Balanced JAK/STAT signaling is critical to maintain the functional and structural integrity of the Drosophila respiratory epithelium

Signals mediated by the Janus kinase (JAK)/signal transducer and activator of transcription (STAT) pathway play a central role in maintaining homeostasis in a multitude of tissues. A large number of studies have shown that this role is particularly prominent in the lungs. Deregulation of the JAK/STAT signaling pathway is causally linked with various, mostly chronic, lung diseases, including lung cancer, asthma, and chronic obstructive pulmonary disease. To elucidate the molecular framework that explains how deregulated JAK/STAT signaling gives rise to pathogenic states, we used the fruit fly Drosophila as a model. While the JAK/STAT pathway is characterized by high structural diversity and complexity in vertebrates, it is relatively simple in Drosophila.

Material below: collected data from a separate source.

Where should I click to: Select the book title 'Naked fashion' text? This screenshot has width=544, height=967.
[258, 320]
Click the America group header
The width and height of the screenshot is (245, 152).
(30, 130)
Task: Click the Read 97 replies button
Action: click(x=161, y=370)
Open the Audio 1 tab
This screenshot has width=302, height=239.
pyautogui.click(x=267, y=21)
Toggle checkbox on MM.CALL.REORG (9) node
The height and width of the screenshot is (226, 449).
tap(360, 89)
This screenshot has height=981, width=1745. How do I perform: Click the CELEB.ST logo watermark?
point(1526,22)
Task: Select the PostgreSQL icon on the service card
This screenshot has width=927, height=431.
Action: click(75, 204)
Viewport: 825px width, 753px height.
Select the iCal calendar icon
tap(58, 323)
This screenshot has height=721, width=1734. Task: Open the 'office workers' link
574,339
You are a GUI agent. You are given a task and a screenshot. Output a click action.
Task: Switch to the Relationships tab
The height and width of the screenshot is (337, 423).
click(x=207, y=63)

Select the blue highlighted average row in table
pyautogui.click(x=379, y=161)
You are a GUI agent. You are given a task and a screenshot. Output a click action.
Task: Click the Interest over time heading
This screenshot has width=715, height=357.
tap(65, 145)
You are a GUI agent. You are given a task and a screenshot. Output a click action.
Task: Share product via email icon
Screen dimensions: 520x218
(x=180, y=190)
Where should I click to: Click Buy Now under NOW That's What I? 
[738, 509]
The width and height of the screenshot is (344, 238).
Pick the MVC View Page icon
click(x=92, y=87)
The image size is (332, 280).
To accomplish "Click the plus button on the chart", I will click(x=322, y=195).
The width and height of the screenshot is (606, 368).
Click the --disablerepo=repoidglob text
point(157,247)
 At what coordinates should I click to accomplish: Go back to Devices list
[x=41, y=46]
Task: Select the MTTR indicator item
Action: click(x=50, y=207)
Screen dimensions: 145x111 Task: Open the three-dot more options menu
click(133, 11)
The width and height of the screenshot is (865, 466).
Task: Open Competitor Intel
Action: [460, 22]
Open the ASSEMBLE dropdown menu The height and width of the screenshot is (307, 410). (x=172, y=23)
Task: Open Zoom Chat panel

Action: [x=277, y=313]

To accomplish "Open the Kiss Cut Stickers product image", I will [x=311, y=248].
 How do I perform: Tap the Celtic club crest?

The JAK/STAT pathway was active in almost all respiratory epithelial cells of larvae and adult flies. Stressful stimuli, such as cigarette smoke, evoked strong and regionalized activation of the JAK/STAT pathway, which was most likely driven by the concurrently induced ligand Unpaired 2. Inhibition of JAK/STAT signaling induced apoptotic processes in epithelial cells. The aforementioned chronic lung diseases are associated with increased activity of the JAK/STAT pathway and are treated with specific JAK inhibitors. Therefore, we investigated the effects of increased JAK/STAT signaling in the respiratory epithelium of Drosophila. Ectopic activation of the JAK/STAT pathway led to premature death at the larval or pupal stage. Furthermore, it induced major structural changes in epithelial cells, which almost completely lost their typical characteristics. These structural changes led to considerable thickening of the epithelium, substantial narrowing of the air-conducting space, and disruption of the tracheal epicuticular structure. Pharmacological interference of JAK/STAT signaling reverted this phenotype. Activation of the JAK/STAT pathway also affected vesicle-mediated transport, which led to erroneous trafficking of typical junction proteins. In summary, these results demonstrate that balanced JAK/STAT signaling is essential for the normal functionality of the respiratory epithelium and thus the entire organ. A basal level of JAK/STAT signaling is required for cellular processes such as growth and division. However, chronic overactivation of this signaling leads to massive structural changes that are closely related to pathologies typically seen in chronic inflammatory lung diseases.